Когда Эйрик поднялся с постели и стал выходить из дому, он только и знал, что говорил про свое увечье. Он сильно гордился своей покалеченной рукой; в первое же воскресенье, когда хествикенцы поехали к обедне, он показывал больную руку на церковном холме каждому встречному. Он хвастался без меры и отцовским поступком, который представлялся ему подвигом, и собственным мужеством. Послушать его, так он ни разочка не охнул, когда испытывали его мужскую храбрость.
— Это не мальчишка, а дьявольское отродье, — говорил Улав. — Вы только послушайте, как он завирает. Худо это кончится для тебя, Эйрик, коли ты не бросишь сию скверную привычку.
12
На святого Власия приехал в Хествикен гость, которого они никак не ждали. Нежданно-негаданно явился к ним в усадьбу Арнвид, сын Финна. Улава не было дома, и домашние ожидали его не ранее как после праздника.
Воротившись, Улав вошел со своим другом в дом довольный — Арнвид вышел встречать его на холм. Он взял кружку с пивом, которую ему протянула жена, приветствовал гостя в своем доме и выпил за его здравие. И тут он увидел, что Ингунн плачет.
Арнвид сказал, что привез Ингунн худые вести — Тура из Берга померла нынче осенью. Когда Улав узнал, что Арнвид живет у них уже несколько дней, он подивился: неужто Ингунн все это время оплакивает сестру? Не так уж они были близки. Ну да, сестра, конечно, есть сестра. К тому же Ингунн теперь не много надо, чтобы заплакать.
После вечерней трапезы Ингунн тут же пожелала им спокойной ночи. Она взяла Эйрика с собой и пошла спать в маленькую горницу на женской половине.
— Вам, верно, охота побыть вдвоем вечерок да потолковать о своем.
Улав снова призадумался — видно, она решила, что они станут говорить о чем-то очень важном, иначе не стала бы оставлять их одних, а легла бы в каморе.
Они сидели, потягивали пиво, разговор у них что-то не клеился. Арнвид рассказывал про детей Туры — мол, жаль, что все они еще малолетние. Улав спросил про сыновей Арнвида. Арнвид ответил, что сыновья его радуют: Магнус женился и живет нынче в Миклебе, а Стейнар обручен. Финн постригся в монахи и поселился в монастыре у братьев-проповедников; они говорят, что бог дал ему светлую голову, и хотят на будущий год послать его в Париж учиться в большой школе.
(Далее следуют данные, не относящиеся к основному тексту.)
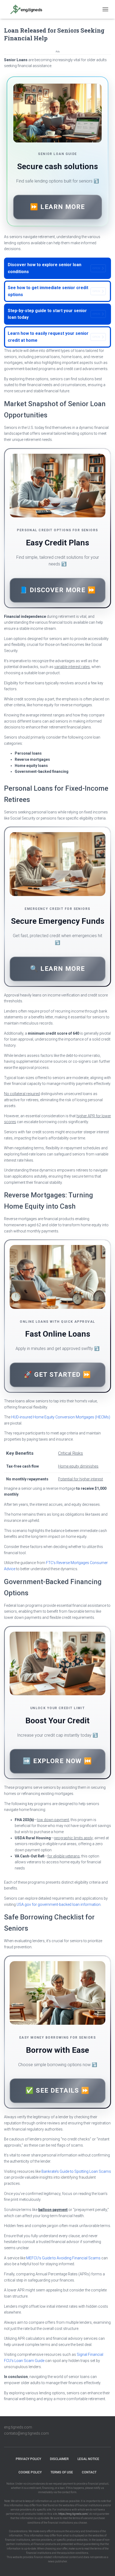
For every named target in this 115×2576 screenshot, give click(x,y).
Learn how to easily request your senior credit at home (54, 337)
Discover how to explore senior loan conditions (54, 268)
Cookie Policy (30, 2472)
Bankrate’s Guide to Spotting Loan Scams (76, 2171)
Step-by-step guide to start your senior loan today (54, 314)
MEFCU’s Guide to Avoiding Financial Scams (63, 2258)
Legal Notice (88, 2459)
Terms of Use (62, 2472)
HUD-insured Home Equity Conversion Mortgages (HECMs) (60, 1417)
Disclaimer (59, 2459)
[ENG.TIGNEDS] (28, 9)
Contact (89, 2472)
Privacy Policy (28, 2459)
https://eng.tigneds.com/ (73, 2513)
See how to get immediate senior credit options (54, 291)
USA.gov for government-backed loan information (59, 1904)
— Ты так и не женился в другой раз?
Арнвид покачал головой. Он вперил в Улава свои удивительные темные глаза, слегка улыбнулся стыдливо, будто юноша, который произносит имя своей возлюбленной.
— Я тоже хочу обрести покой в обители святой братии. Только надо сперва Стейнару свадьбу сыграть.
— Никак ты тоже умом тронулся? — усмехнулся Улав.
— Тоже? — спросил Арнвид невольно.
— Стало быть, и отец, и сын станут жить в монастыре.
— Да. — Арнвид улыбнулся. — Коли богу будет угодно, может и так повернуться, что я стану повиноваться сыну своему и звать его «отче».
Они посидели молча с минуту, потом Арнвид снова стал рассказывать:
— Вот и нынче мы с братом Вегардом приехали сюда, на юг, по монастырским делам. Мы хотим построить церковь заново после пожара, каменную, да епископу Турстейну самому нужны работные люди в этом году, так придется нам поискать в найм каменотесов в Осло. Только брат Вегард просил тебя поехать в город, да хорошо, мол, кабы ты Ингунн взял с собой, чтобы он на вас поглядел.
— Ингунн не под силу никуда ездить, сам, верно, понимаешь. А брат Вегард, поди, вовсе одряхлел?
— Да, ему, должно, осьмой десяток пошел. Он теперь прислуживает в ризнице. Вот что я скажу тебе, езжай к нему беспременно. Ему надо сказать тебе что-то важное. — Арнвид опустил глаза и продолжал с трудом. — Про ту секиру, что у тебя была. Он узнал про нее кое-что. Вроде бы эта секира была когда-то в Дюфрине, что в Раумарике, еще в те времена, когда там жили твои предки.
— Я про то сам знаю.
— Так вот, брат Вегард слыхал сказ про эту секиру. В давние времена секира пела перед тем, как ею убьют человека.
Улав кивнул.
— Это я и сам слыхал, — медленно вымолвил он. — На постоялом дворе, перед тем как уехать на север. Помнишь, когда я в последний раз был в Миклебе?
Арнвид помолчал, потом тихо продолжал:
— Ты тогда сказал мне, что не брал секиру.
— Не такой уж я дурень, чтоб отправиться через лес с такой здоровенной чертякой, — Улав холодно засмеялся. — При мне был дровяной топор, хороший такой топорик. Только правда, что Эттарфюльгья звенела тогда, ей, видно, хотелось отправиться со мной в путь.
Арнвид сидел, скрестив перед собой руки и облокотившись на стол. Он не ответил ни слова. Улав поднялся и стал беспокойно ходить взад и вперед. Вдруг он остановился и спросил громко и запальчиво:
— И что же, тогда не было никаких толков да пересудов, никто не дивился тому, что Тейт, сын Халла, вдруг пропал из Хамара?
— Ясное дело, поговаривали о том, да только слухи быстро поутихли. Люди решили, что он испугался сыновей Стейнфинна.
— Ну, а ты никогда не задумывался над тем, что с ним сталось?
Арнвид тихо сказал:
— На это мне нелегко ответить тебе, Улав.
— А я не боюсь услышать, что ты о том думаешь.
— Для чего тебе надобно это слышать? — прошептал Арнвид с неохотою.
Улав не сразу ответил. Когда он, помолчав, заговорил снова, то как бы взвешивал каждое слово и при этом не глядел на своего друга.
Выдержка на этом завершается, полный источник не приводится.